GOVERNMENT’S ’s SELECTIVE OUTRAGE, PREACHING ACCOUNTABILITY WHILE LOSING 19 HOSPITALS

By Nana Asare Baffour

The government’s posture on accountability has become a masterclass in hypocrisy. On one hand, officials sermonise about fiscal discipline, sacrifice, and tough economic choices. On the other hand, approximately US$300 million disappears under their watch money that could have completed between 15 and 19 Agenda 111 hospitals for suffering communities across Ghana.
This contradiction is not accidental; it is systemic and deliberate.
How does a government that lectures citizens on belt-tightening justify the loss of funds capable of delivering nearly twenty fully functional district hospitals?
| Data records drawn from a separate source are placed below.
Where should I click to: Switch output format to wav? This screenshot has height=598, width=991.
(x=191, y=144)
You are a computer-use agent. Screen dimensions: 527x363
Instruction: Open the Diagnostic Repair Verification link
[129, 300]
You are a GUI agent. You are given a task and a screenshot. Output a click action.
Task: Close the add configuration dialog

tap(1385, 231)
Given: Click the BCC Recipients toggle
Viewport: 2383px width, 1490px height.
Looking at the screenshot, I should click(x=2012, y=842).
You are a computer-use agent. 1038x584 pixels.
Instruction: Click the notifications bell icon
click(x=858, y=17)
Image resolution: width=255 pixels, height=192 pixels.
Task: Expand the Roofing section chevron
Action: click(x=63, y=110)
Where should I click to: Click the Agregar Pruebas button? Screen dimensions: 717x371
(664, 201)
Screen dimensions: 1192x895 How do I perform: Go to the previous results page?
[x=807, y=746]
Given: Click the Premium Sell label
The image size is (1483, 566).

How does it condemn alleged waste elsewhere while presiding over one of the most consequential opportunity losses in recent healthcare history?
While unfinished hospital structures decay across the country, the same government that cites “lack of funds” to delay healthcare delivery looks away when resources vanish. This is not prudence. It is policy hypocrisy at its worst.
Let us be clear:
You can not preach accountability and practise negligence.
You can not invoke fiscal constraints while tolerating fiscal recklessness.
You can not claim moral authority when your actions strip districts of hospitals and citizens of hope.
Every time government officials mount platforms to criticise past administrations, they must answer one simple question:
Where are the 15–19 hospitals that US$300 million should have delivered?
This is not governance; it is double-speak.
It is not leadership. It is selective accountability.
And it is not reform; it is repackaged failure cloaked in rhetoric.
Ghanaians are no longer persuaded by speeches. They are persuaded by results. A government that loses money capable of completing nearly twenty hospitals forfeits the moral right to lecture anyone on discipline, responsibility, or prudent management.
Healthcare can not be sacrificed on the altar of hypocrisy.
Public trust can not survive double standards.
Ghana can not move forward on excuses.